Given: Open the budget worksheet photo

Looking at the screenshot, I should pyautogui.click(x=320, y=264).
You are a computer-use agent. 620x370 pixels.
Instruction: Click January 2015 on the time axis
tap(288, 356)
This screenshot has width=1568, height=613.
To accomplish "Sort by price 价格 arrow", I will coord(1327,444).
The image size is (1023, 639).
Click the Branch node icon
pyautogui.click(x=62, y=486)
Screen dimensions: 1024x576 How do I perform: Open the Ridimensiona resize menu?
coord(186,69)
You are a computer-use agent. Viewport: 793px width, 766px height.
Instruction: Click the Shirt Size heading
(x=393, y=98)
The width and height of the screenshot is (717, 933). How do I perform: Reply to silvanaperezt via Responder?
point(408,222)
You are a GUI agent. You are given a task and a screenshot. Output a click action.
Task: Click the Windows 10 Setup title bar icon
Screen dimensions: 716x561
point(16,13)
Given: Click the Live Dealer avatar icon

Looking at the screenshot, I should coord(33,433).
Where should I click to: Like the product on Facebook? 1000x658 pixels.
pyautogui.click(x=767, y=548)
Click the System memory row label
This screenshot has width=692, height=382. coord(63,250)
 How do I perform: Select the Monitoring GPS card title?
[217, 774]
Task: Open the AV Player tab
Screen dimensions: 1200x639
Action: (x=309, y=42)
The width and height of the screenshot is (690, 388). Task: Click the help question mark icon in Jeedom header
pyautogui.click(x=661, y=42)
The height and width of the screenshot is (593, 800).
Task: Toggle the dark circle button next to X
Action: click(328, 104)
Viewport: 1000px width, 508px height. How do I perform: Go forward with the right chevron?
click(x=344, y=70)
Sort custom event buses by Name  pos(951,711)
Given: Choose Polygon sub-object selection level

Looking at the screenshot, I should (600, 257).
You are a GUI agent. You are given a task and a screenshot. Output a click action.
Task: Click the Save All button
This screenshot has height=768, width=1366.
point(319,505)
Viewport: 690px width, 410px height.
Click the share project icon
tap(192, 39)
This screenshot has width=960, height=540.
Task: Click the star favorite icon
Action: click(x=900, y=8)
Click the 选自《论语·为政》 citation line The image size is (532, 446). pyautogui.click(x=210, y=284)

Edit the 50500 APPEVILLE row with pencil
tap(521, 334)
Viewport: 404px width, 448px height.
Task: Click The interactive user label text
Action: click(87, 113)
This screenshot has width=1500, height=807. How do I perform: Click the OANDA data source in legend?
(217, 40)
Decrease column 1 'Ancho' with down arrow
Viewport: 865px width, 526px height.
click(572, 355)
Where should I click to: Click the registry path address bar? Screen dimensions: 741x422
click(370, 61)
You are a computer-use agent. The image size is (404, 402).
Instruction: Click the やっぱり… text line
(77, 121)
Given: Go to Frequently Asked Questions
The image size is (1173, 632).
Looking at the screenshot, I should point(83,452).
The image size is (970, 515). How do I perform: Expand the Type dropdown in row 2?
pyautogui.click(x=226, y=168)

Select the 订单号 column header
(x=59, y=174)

##########

• [Work required] Repeat the data above exactly.

• [Reply to the task]
Given: Open the budget worksheet photo

Looking at the screenshot, I should pyautogui.click(x=320, y=264).
You are a computer-use agent. 620x370 pixels.
Instruction: Click January 2015 on the time axis
tap(288, 356)
This screenshot has width=1568, height=613.
To accomplish "Sort by price 价格 arrow", I will coord(1327,444).
The image size is (1023, 639).
Click the Branch node icon
pyautogui.click(x=62, y=486)
Screen dimensions: 1024x576 How do I perform: Open the Ridimensiona resize menu?
coord(186,69)
You are a computer-use agent. Viewport: 793px width, 766px height.
Instruction: Click the Shirt Size heading
(x=393, y=98)
The width and height of the screenshot is (717, 933). How do I perform: Reply to silvanaperezt via Responder?
point(408,222)
You are a GUI agent. You are given a task and a screenshot. Output a click action.
Task: Click the Windows 10 Setup title bar icon
Screen dimensions: 716x561
point(16,13)
Given: Click the Live Dealer avatar icon

Looking at the screenshot, I should coord(33,433).
Where should I click to: Like the product on Facebook? 1000x658 pixels.
pyautogui.click(x=767, y=548)
Click the System memory row label
This screenshot has width=692, height=382. coord(63,250)
 How do I perform: Select the Monitoring GPS card title?
[217, 774]
Task: Open the AV Player tab
Screen dimensions: 1200x639
Action: (x=309, y=42)
The width and height of the screenshot is (690, 388). Task: Click the help question mark icon in Jeedom header
pyautogui.click(x=661, y=42)
The height and width of the screenshot is (593, 800).
Task: Toggle the dark circle button next to X
Action: click(328, 104)
Viewport: 1000px width, 508px height. How do I perform: Go forward with the right chevron?
click(x=344, y=70)
Sort custom event buses by Name  pos(951,711)
Given: Choose Polygon sub-object selection level

Looking at the screenshot, I should (600, 257).
You are a GUI agent. You are given a task and a screenshot. Output a click action.
Task: Click the Save All button
This screenshot has height=768, width=1366.
point(319,505)
Viewport: 690px width, 410px height.
Click the share project icon
tap(192, 39)
This screenshot has width=960, height=540.
Task: Click the star favorite icon
Action: click(x=900, y=8)
Click the 选自《论语·为政》 citation line The image size is (532, 446). pyautogui.click(x=210, y=284)

Edit the 50500 APPEVILLE row with pencil
tap(521, 334)
Viewport: 404px width, 448px height.
Task: Click The interactive user label text
Action: click(87, 113)
This screenshot has width=1500, height=807. How do I perform: Click the OANDA data source in legend?
(217, 40)
Decrease column 1 'Ancho' with down arrow
Viewport: 865px width, 526px height.
click(572, 355)
Where should I click to: Click the registry path address bar? Screen dimensions: 741x422
click(370, 61)
You are a computer-use agent. The image size is (404, 402).
Instruction: Click the やっぱり… text line
(77, 121)
Given: Go to Frequently Asked Questions
The image size is (1173, 632).
Looking at the screenshot, I should point(83,452).
The image size is (970, 515). How do I perform: Expand the Type dropdown in row 2?
pyautogui.click(x=226, y=168)

Select the 订单号 column header
(x=59, y=174)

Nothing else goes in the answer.